[egocentric]

You’d think!

This is not just possible, it's actually extremely easy to do.

Hoping to share a proof of concept soon.

[m-p-3]

Any app developer tampering with this should get their app pulled out of the App Store, this is unacceptable.

[mixedCase]

Yes. And it's even more unacceptable that the system is vulnerable to this kind of tampering.

[alkonaut]

Yes. The review dialog should be shown by the system and the app itself should have no way of tampering with it.

This should be the case for all such interactions, including permissions, image library selection etc.

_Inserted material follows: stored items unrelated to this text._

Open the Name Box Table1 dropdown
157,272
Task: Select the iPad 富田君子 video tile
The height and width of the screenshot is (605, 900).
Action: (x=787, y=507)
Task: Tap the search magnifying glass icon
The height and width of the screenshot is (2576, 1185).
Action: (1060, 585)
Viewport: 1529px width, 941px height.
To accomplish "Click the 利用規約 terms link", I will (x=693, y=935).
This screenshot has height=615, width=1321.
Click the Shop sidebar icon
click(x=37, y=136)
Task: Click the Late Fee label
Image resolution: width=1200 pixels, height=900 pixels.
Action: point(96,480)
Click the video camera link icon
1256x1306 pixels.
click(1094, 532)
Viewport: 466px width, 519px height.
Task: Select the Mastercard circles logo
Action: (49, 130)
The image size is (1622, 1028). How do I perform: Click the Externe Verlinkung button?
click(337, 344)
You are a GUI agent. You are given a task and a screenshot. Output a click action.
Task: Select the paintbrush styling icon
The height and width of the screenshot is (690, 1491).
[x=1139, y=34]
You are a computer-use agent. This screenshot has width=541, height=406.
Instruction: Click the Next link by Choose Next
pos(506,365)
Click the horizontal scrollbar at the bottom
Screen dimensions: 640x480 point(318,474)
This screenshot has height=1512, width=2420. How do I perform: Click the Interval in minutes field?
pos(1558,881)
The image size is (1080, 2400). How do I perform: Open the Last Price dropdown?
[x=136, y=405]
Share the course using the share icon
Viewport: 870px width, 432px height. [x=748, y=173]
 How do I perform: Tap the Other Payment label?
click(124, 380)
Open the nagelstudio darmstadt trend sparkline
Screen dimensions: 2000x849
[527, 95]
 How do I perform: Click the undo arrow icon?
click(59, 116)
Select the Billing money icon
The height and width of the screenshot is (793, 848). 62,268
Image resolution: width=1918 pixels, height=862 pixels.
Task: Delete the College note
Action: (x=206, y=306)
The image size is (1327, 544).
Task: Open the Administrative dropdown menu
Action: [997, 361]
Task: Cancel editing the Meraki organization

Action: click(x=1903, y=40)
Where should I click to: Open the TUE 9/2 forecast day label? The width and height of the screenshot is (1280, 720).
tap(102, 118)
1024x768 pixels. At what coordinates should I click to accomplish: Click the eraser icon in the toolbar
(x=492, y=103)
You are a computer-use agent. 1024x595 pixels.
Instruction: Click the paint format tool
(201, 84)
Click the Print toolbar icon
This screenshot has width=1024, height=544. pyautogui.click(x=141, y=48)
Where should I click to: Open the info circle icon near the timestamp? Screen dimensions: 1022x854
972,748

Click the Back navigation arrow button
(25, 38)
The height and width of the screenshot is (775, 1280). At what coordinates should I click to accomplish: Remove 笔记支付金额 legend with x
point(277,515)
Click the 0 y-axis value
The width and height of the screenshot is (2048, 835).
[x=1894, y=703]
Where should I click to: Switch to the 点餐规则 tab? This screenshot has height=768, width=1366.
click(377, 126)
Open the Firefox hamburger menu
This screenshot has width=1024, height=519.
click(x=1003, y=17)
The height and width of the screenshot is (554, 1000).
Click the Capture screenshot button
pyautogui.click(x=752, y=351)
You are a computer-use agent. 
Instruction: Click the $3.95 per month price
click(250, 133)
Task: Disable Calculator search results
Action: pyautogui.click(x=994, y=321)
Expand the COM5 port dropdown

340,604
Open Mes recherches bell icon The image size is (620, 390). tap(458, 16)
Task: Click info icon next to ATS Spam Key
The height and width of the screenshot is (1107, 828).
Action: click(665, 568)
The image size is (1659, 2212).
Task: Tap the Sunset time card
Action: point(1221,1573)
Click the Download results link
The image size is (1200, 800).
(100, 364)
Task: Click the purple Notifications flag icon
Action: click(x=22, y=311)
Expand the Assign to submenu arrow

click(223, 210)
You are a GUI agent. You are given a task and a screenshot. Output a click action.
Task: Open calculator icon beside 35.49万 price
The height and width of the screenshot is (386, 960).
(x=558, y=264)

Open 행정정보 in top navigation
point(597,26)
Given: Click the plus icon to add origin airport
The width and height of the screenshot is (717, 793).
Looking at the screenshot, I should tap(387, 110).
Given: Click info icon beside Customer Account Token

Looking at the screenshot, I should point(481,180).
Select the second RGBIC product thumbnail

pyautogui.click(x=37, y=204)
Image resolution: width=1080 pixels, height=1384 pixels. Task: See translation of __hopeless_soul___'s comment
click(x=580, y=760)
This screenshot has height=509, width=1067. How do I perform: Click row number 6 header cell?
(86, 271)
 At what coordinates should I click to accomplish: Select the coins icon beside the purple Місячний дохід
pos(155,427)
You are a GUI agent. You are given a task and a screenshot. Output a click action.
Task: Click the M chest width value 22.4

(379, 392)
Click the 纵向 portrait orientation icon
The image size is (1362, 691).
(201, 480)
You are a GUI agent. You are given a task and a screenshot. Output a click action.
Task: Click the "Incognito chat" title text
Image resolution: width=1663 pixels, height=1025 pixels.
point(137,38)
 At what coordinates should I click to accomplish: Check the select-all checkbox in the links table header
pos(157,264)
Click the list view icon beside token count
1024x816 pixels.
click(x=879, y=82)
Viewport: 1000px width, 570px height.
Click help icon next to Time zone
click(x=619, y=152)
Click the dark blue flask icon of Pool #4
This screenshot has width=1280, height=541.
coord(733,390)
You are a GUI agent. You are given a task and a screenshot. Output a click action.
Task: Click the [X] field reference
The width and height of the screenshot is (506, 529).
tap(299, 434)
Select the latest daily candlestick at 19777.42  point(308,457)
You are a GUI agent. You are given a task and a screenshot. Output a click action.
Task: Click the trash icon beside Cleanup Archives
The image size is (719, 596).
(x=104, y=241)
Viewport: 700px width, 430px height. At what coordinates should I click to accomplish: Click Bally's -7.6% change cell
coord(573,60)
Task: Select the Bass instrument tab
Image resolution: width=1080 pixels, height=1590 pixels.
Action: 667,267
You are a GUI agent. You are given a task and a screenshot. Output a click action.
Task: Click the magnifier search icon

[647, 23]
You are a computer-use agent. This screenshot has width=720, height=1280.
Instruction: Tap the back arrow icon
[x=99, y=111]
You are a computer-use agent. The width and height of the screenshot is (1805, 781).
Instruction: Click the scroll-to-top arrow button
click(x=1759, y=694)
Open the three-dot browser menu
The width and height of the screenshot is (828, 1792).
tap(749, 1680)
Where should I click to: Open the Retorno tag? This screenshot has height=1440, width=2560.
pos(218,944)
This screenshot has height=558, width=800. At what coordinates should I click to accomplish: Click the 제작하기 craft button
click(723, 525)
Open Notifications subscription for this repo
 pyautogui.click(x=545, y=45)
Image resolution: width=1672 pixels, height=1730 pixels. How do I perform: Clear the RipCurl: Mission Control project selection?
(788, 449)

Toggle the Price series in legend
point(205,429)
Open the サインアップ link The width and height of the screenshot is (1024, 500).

I realize APIs are hard to change but this is one of the cases where I think Apple should just fix it even if it bricks well-behaved apps until they can be patched (which could be never).

[eschaton]

No, it’s not.

[egocentric]

What is not?

[eschaton]

“Even more unacceptable…”

It’s not more unacceptable for an exploit to exist than it is for the exploit to be used. One is a risk, the other is actively attempting to do harm.

[tinus_hn]

It’s cheating so they should have their developer account banned with all their apps.

[bfuller]

knowing how dealing with the ios support goes, i doubt this will happen any time soon.

[objc]

I'm surprised this alert isn't presented from SpringBoard to prevent tampering

[naikrovek]

are they putting transparent UI elements over the rating dialog and absorbing the taps? that's happened before in other platforms. not mobiles, but web browsers.

[goldenkey]

Yes but even Microsoft got the UAC dialog right...no user mode program can hijack it. For a company like Apple, this is laughably bad.

[WesSouza]

Can you describe it in words before the proof?